Ayat ini adalah permata rohani dalam surat Petrus yang ditulis kepada jemaat yang sedang menderita karena iman mereka. Di tengah tekanan dan ketidakadilan, Petrus tidak menasihati mereka untuk melawan atau mengeluh, tetapi justru menekankan kehidupan komunitas yang berakar pada kasih dan kerendahan hati. Inilah paradoks iman Kristen: di tengah penderitaan, panggilannya bukan untuk membalas, tetapi untuk mencerminkan Kristus yang penuh kasih dan kelemahlembutan.

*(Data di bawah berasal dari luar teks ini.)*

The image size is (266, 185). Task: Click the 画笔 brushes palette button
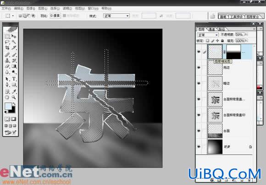point(223,17)
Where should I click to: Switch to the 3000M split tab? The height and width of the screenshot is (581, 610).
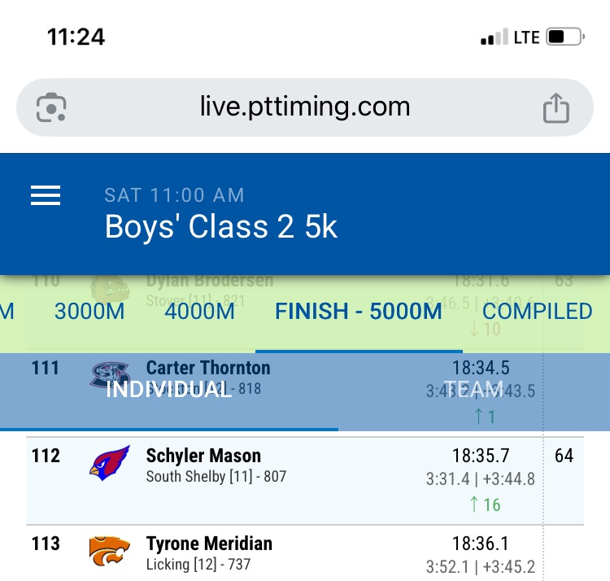pyautogui.click(x=89, y=312)
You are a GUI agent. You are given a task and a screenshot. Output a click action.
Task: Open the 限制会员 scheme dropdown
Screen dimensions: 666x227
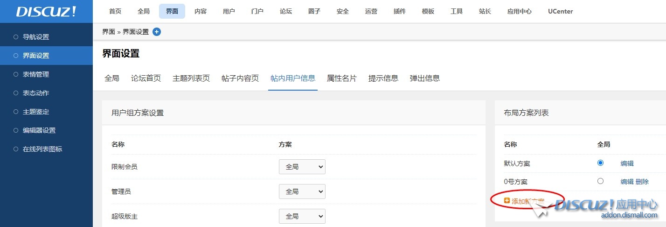[x=302, y=167]
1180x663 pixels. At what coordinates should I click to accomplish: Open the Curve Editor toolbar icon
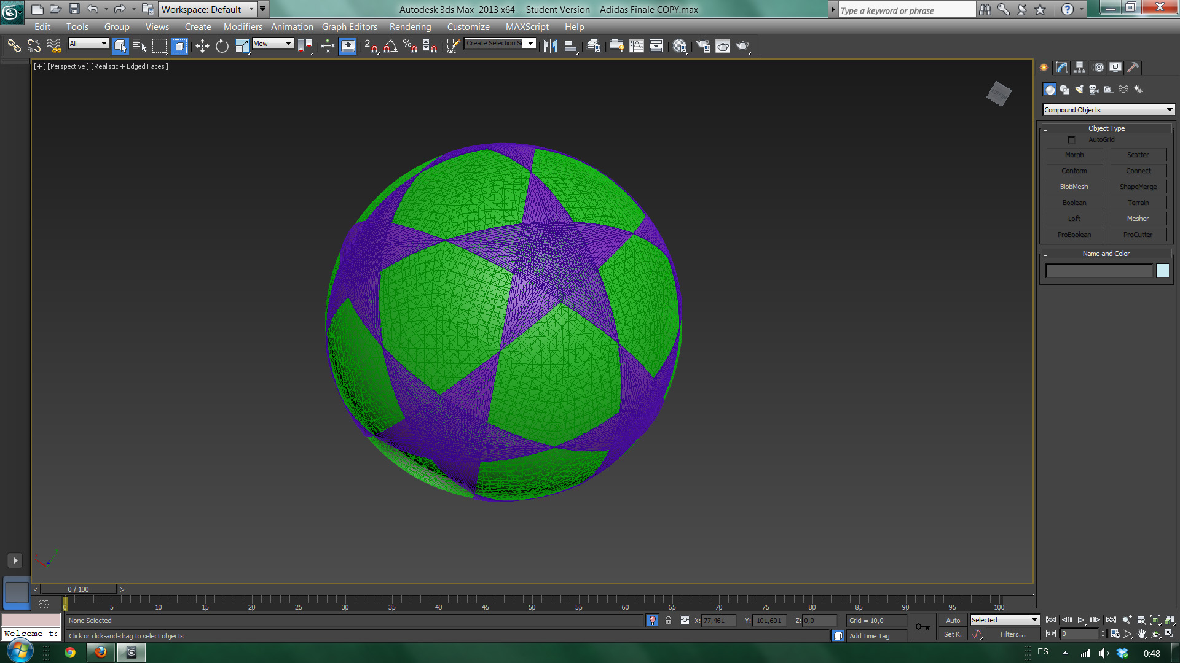click(x=637, y=46)
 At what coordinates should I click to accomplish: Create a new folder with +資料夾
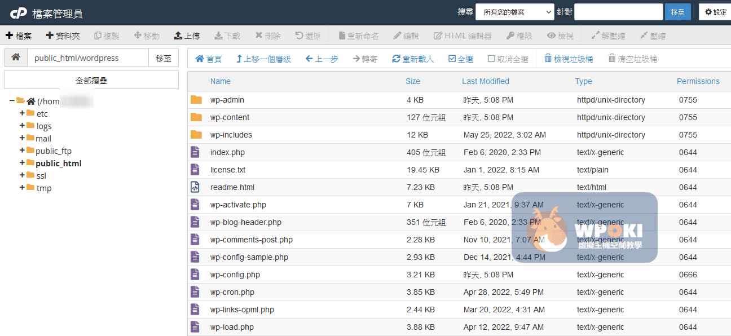click(x=63, y=36)
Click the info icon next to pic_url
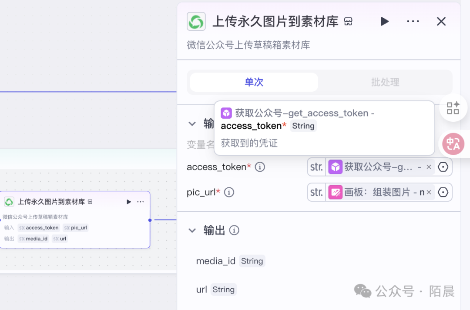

Kata-kata “seia sekata” dan “seperasaan” menunjukkan suatu panggilan untuk hidup dalam kesatuan yang lahir dari pengenalan akan Kristus. Bukan keseragaman pikiran, melainkan kesatuan hati. Kesatuan ini bukan hasil kompromi manusia, tetapi buah dari Roh Kudus yang mempersatukan orang percaya dalam kasih. Dalam konteks gereja masa kini, ini menjadi tantangan yang tajam — karena seringkali perbedaan pendapat, jabatan, atau kepentingan pribadi memecah tubuh Kristus. Namun Petrus menegaskan bahwa kesatuan bukanlah opsi tambahan dalam kehidupan iman, melainkan tanda bahwa kita sungguh hidup di dalam Kristus.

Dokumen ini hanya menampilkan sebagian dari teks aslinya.